Living up to Pixar’s masterful The Incredibles is a tough task, considering that it’s the storied animation studio’s best movie. Still, 14 years later, the superhero sequel makes a Herculean effort, putting the spotlight on a mother taking charge of her life and one seriously sleep-deprived dad.
Harnessing the same heart and humor that marked 2004’s original Incredibles, writer/director Brad Bird’s Incredibles 2 (★★★ out of four; rated PG; in theaters nationwide Friday) brings back the whole do-gooding family — including Bob “Mr. Incredible” Parr (voiced by Craig T. Nelson), wife Helen/Elastigirl (Holly Hunter), teen daughter Violet (Sarah Vowell) and speedster son Dash (Huck Milner) — for an adventure that’s bigger and bolder, if not better, than its first outing.
With cooing baby Jack-Jack in tow, the clan picks up right where it left off, swooping in to foil the buck-toothed Underminer (Pixar staple John Ratzenberger) as he schemes to rampage all over the city. The Incredibles do stop his drill machine, though the wanton destruction reminds everyone that, yes, powerful “Supers” are still illegal.

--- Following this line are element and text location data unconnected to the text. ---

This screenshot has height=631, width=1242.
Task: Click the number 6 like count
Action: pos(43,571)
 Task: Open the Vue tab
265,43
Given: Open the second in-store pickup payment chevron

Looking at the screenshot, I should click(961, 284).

Telecommunications magnate Winston Deavor (Bob Odenkirk), with the help of his tech guru sister (Catherine Keener), wants to turn public support to the side of heroes. They recruit Bob, Helen and oh-so-cool Frozone (Samuel L. Jackson) to show it isn’t easy saving the day from common criminals and annoying evildoers, and Helen gets chosen as the face of this new initiative — which chafes Mr. Incredible’s considerably large ego.

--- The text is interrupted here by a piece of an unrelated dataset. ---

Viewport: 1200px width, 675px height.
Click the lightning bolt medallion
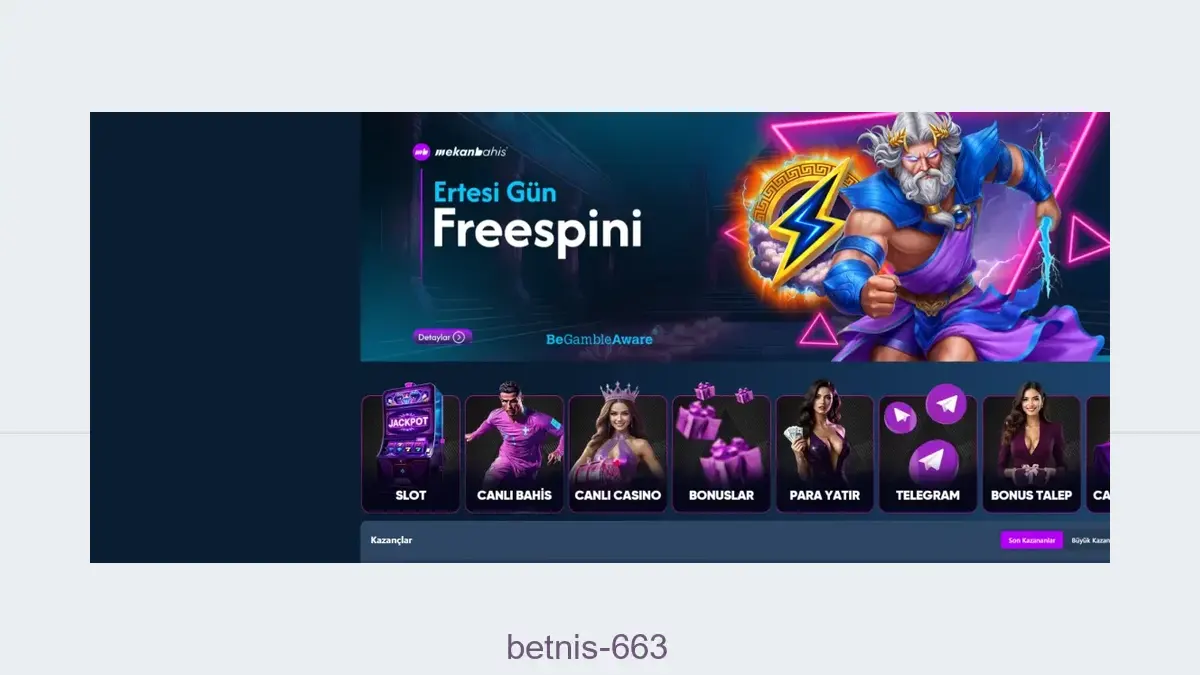click(797, 224)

Leaning into a retro-meets-futuristic vibe, there’s a very strong progressive streak throughout Incredibles 2, including flipping the gender dynamic on Bob and Helen’s roles from the first film. Loving life not having to hide her stretchy abilities, Elastigirl goes off on missions like stopping a runaway hovertrain and discovers the presence of a new supervillain threat, the mysterious masked hacker Screenslaver. Meanwhile, Bob becomes a stay-at-home dad and figures out that super-strength doesn’t help in juggling Violet’s dating struggles, Dash’s math homework and Jack-Jack’s multiple nascent powers (from laser eyes to turning into a very cute demon beast).
Every scene involving Jack-Jack is a complete joy, and Bird brilliantly captures the completely exhausting experience of dealing with a newborn — every parent can relate to Mr. Incredible falling asleep standing up or Jack-Jack smacking his dad when Bob dozes off while reading a bedtime book.

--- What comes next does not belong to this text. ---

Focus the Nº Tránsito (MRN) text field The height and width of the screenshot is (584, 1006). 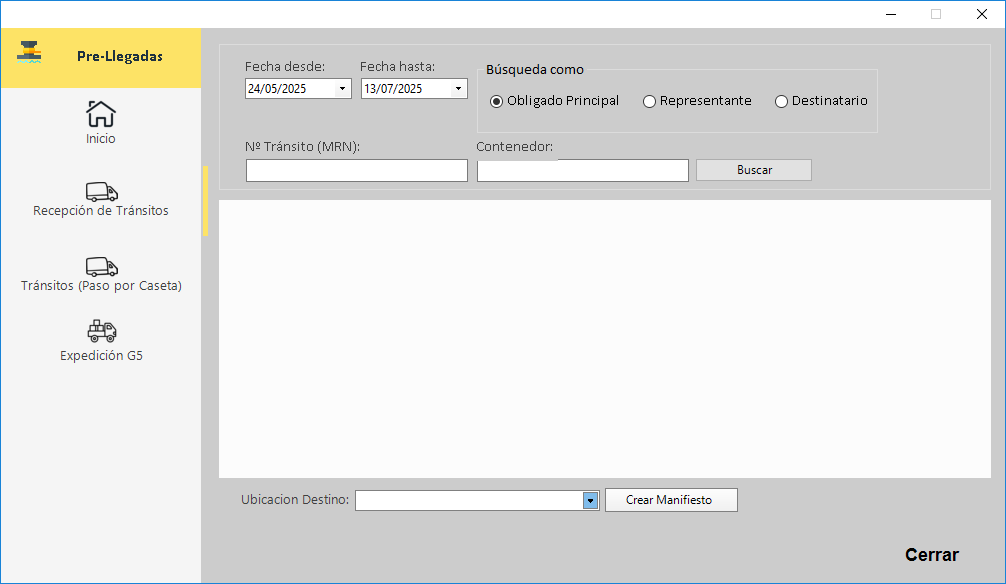point(356,171)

Bob and Helen’s parallel stories each do their part for the overall narrative, but Incredibles 2 loses a little specialness when they’re separated; it hums the most when they’re together as bantering, loving partners.
Although it’s hard to imagine a time when superhero movies didn’t rule Hollywood, The Incredibles set the bar high before the Avengers ever teamed up. The sequel offers a lot of neat callbacks and payoffs but suffers from the same problem as much of its live-action ilk: New, colorful heroes join the fray, mostly just to move the plot along rather than offer fun character development. One returning supporting player who makes the most of her screen time: Edna Mode (Bird), eccentric fashion guru to the Super stars and quite the emergency babysitter.
Pixar doesn’t have the greatest track record when it comes to sequels, but this follow-up surpasses most everything without Toy Story in the title. The animation is stellar and detailed in excellent action sequences, Michael Giacchino’s score swings harder than ever, and the first film’s family-friendly warmth is just as appealing now as it was then, even if Incredibles 2 isn’t totally incredible itself.